The Sparrow

I am so sorry it has been so long since my last “Caleb Update”.  The reason is…I really don’t know much more.  It all ebbs and flows and there is no rhyme or reason to anything. So-I will try to sum up what I do know and make it brief (for your reading pleasure :))

First…something that seems to confuse most is his lactose intolerance.  That is not an allergy.  It means that his intestines do not contain the enzyme needed to digest lactose.  Breast milk is made up of lactose and there is nothing you can do about that. Because we don’t know what is wrong with Caleb, I still hope and trust my milk is best for him and his healing so instead of putting him on a lactose free formula…I give him a lactase enzyme which allows him to digest it.  Otherwise it sits in his gut and rots/ferments and causes all that pressure that got us hospitalized the first time. He is diagnosed Lactose Intolerant.

Since the gluten enzymes are located right next to the lactase ones…and he still struggles to digest…we assume his gluten ones are “broke” too…so I am on a gluten-free diet.

As for the GERD and Sandifer’s Syndrome that he has been diagnosed with….wait….he is actually diagnosed with severe GERD…

He doesn’t have either.

See, what happened was, when he was hospitalized from all the pain from the lactose fermenting…no one would consider he was lactose intolerant because it is super rare in babies…and he was thriving…when he should have been withering away…and since there was no GI available to do a pH probe to test him…they just assumed he had GERD, and sent us home with Prevacid (which shuts down the proton pumps in the stomach that produce acid). However, the Prevacid didn’t make him better so I went with my hunch and gave him the lactase enzymes and he started doing great! So the doc said to take him off of Prevacid…so I did and we ended up back in the hospital. Within 36 hours off of Prevacid he was having seizure like episodes. They diagnosed him with Sandifer’s Syndrome-a neurological response to the pain of GERD. So we left the hospital back on Prevacid.
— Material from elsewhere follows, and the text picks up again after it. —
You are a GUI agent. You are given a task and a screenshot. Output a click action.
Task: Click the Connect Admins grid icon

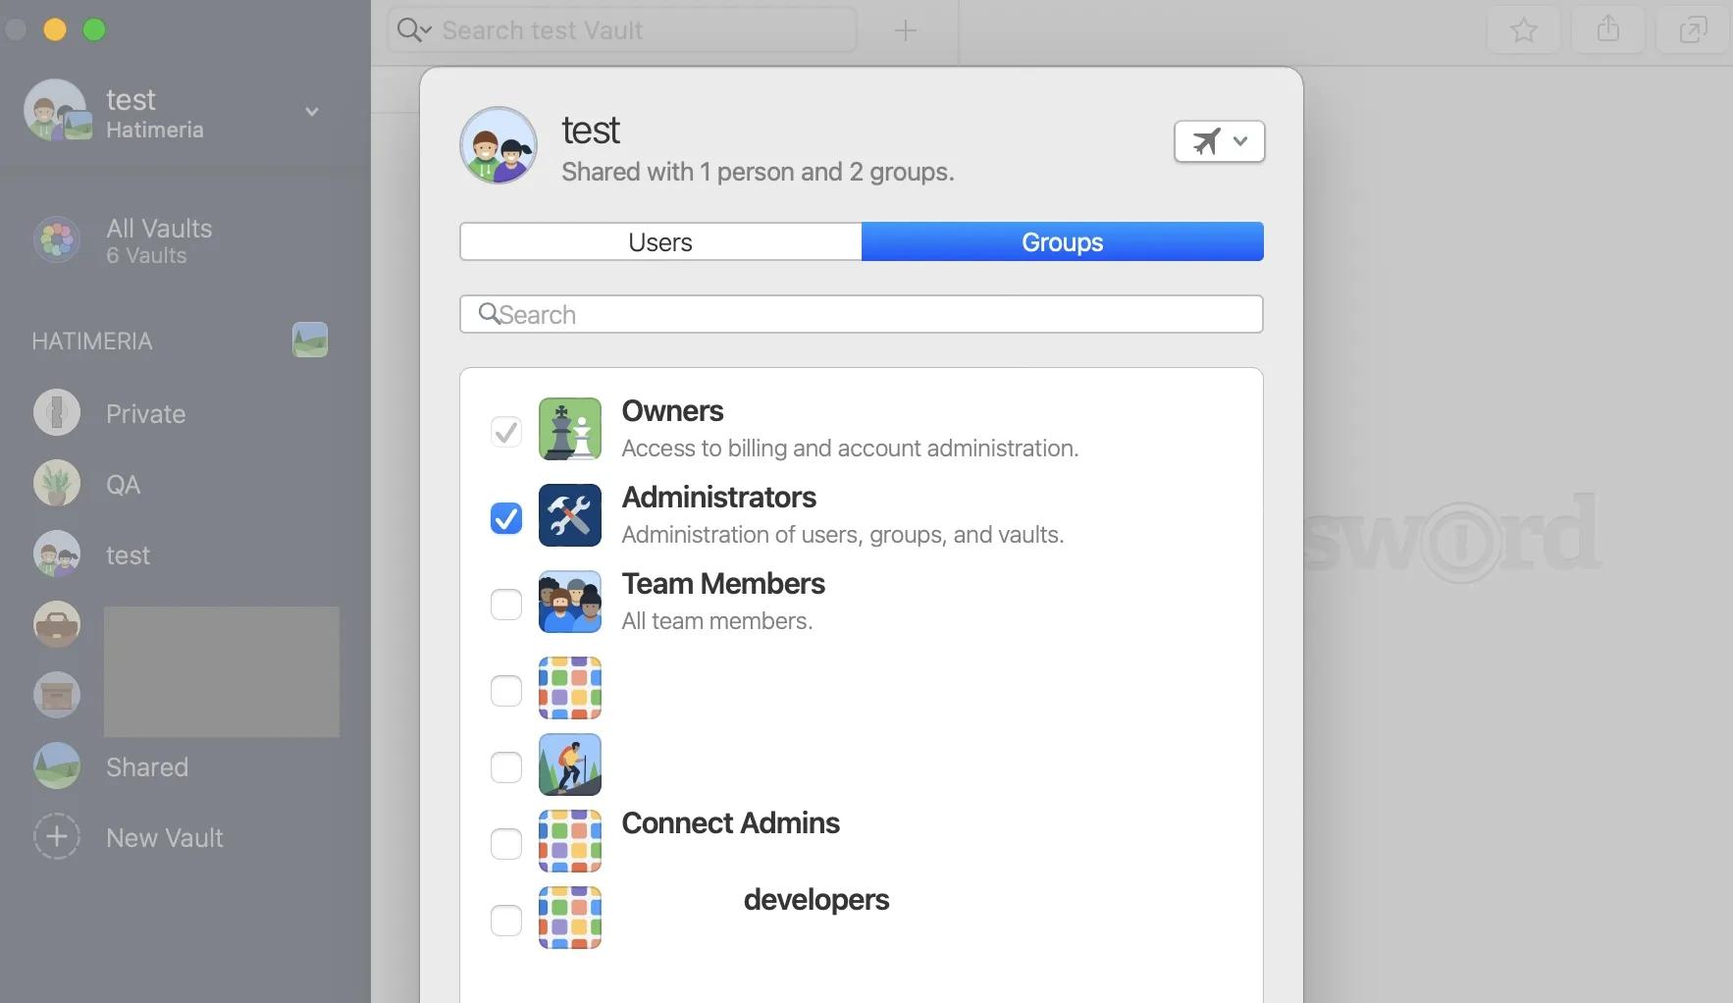[569, 841]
We finally got a GI and when I told him I never thought Caleb had GERD he  agreed to do a pH study on him.  I had to take him back off Prevacid for the study. I asked the GI if I should stop it that day and he said yes! So I did….

And within 36 hours the hell ensued. So off to the pharmacy I went to get more Prevacid…a different brand this time…and ended up calling a friend of mine who is a pharmacist to ask her two cents….

YOU HAVE TO WEAN OFF PREVACID! If not, all the proton pumps come back “on” and BAM! Overload! Hence the neurological response. So…I put him back on Prevacid just so I could wean him off.

We are now two weeks Prevacid-free and nowhere does his blood work indicate that he even had/has GERD!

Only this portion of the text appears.